Department of Histology and Embryology, School of Medicine, Yangzhou University, Yangzhou, Jiangsu 225001, P.R. China.
Mol Med Rep. 2021 May;23(5). doi: 10.3892/mmr.2021.11956. Epub 2021 Mar 24.
Gene expression analyses have revealed that there are >2,300 testis-enriched genes in mice, and gene knockout models have shown that a number of them are responsible for male fertility. However, the functions of numerous genes have yet to be clarified. The aim of the present study was to identify the expression pattern of testis-expressed protein 33 (TEX33) in mice and explore the role of TEX33 in male reproduction. Reverse transcription-polymerase chain reaction and western blot assays were used to investigate the mRNA and protein levels of TEX33 in mouse testes during the first wave of spermatogenesis. Immunofluorescence analysis was also performed to identify the cellular and structural localization of TEX33 protein in the testes. knockout mice were generated by CRISPR/Cas9 gene-editing. Histological analysis with hematoxylin and eosin or periodic acid-Schiff (PAS) staining, computer-assisted sperm analysis (CASA) and fertility testing, were also carried out to evaluate the effect of TEX33 on mouse spermiogenesis and male reproduction. The results showed that mRNA and protein were exclusively expressed in mouse testes and were first detected on postnatal days 21-28 (spermiogenesis phase); their expression then remained into adulthood. Immunofluorescence analysis revealed that TEX33 protein was located in the spermatids and sperm within the seminiferous tubules of the mouse testes, and exhibited specific localization to the acrosome, flagellum and manchette during spermiogenesis. These results suggested that TEX33 may play a role in mouse spermiogenesis. However, knockout mice presented no detectable difference in testis-to-body weight ratios when compared with wild-type mice. PAS staining and CASA revealed that spermatogenesis and sperm quality were normal in mice lacking . In addition, fertility testing suggested that the knockout mice had normal reproductive functions. In summary, the findings of the present study indicate that TEX33 is associated with spermiogenesis but is not essential for sperm development and male fertility.

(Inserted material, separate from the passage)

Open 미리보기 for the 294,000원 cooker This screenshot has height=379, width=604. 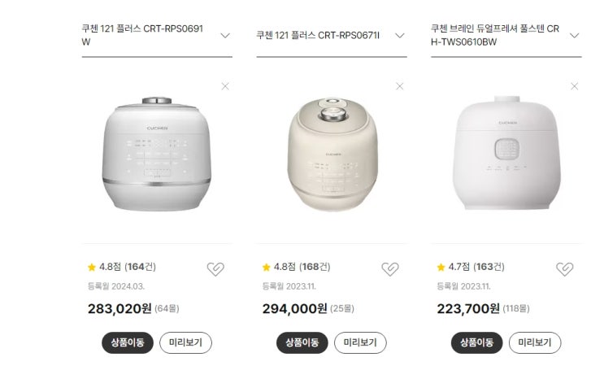(360, 342)

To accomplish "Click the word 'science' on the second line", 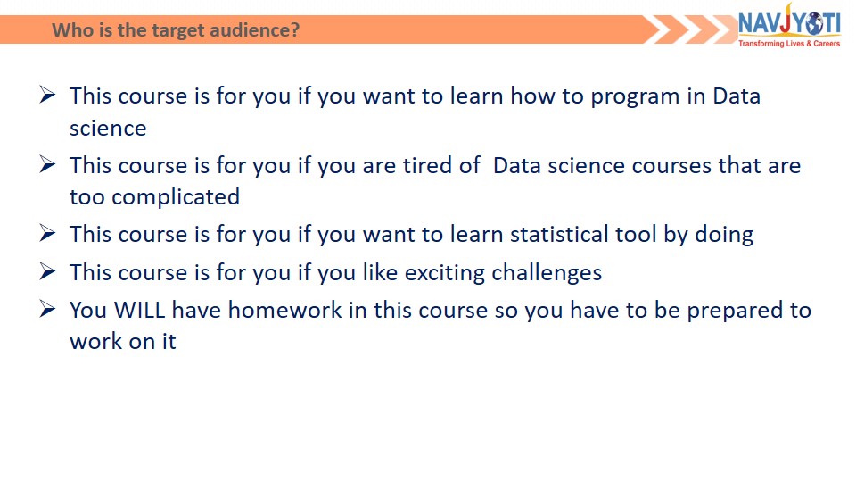I will coord(108,129).
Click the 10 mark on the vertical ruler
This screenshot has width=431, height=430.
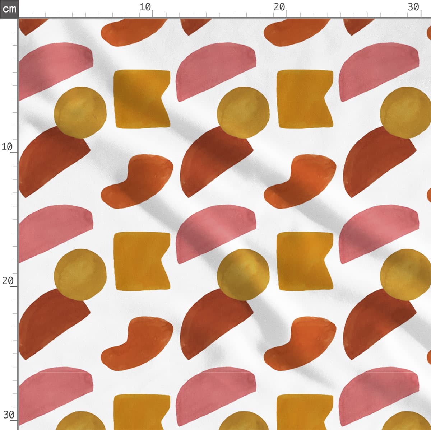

基因表达分析表明,在小鼠中有超过 2300 个睾丸富集基因,基因敲除模型表明其中许多基因负责雄性生育能力。然而,许多基因的功能尚未阐明。本研究旨在鉴定睾丸表达蛋白 33(TEX33)在小鼠中的表达模式,并探讨 TEX33 在男性生殖中的作用。使用逆转录-聚合酶链反应和 Western blot 分析来研究第一次精子发生期间小鼠睾丸中 TEX33 的 mRNA 和蛋白水平。免疫荧光分析也用于鉴定 TEX33 蛋白在睾丸中的细胞和结构定位。通过 CRISPR/Cas9 基因编辑生成 TEX33 敲除小鼠。使用苏木精和伊红或过碘酸-希夫(PAS)染色、计算机辅助精子分析(CASA)和生育能力测试进行组织学分析,以评估 TEX33 对小鼠精子发生和雄性生殖的影响。结果表明,TEX33 mRNA 和蛋白仅在小鼠睾丸中表达,在生精期(出生后第 21-28 天)首次检测到;它们的表达随后持续到成年期。免疫荧光分析显示,TEX33 蛋白位于小鼠睾丸生精小管中的精子和精子中,在精子发生过程中特异性定位于顶体、鞭毛和生精小带。这些结果表明 TEX33 可能在小鼠精子发生中发挥作用。然而,与野生型小鼠相比,TEX33 敲除小鼠的睾丸与体重比没有明显差异。PAS 染色和 CASA 显示缺乏 的小鼠的精子发生和精子质量正常。此外,生育能力测试表明,TEX33 敲除小鼠具有正常的生殖功能。总之,本研究的结果表明 TEX33 与精子发生有关,但不是精子发育和雄性生育所必需的。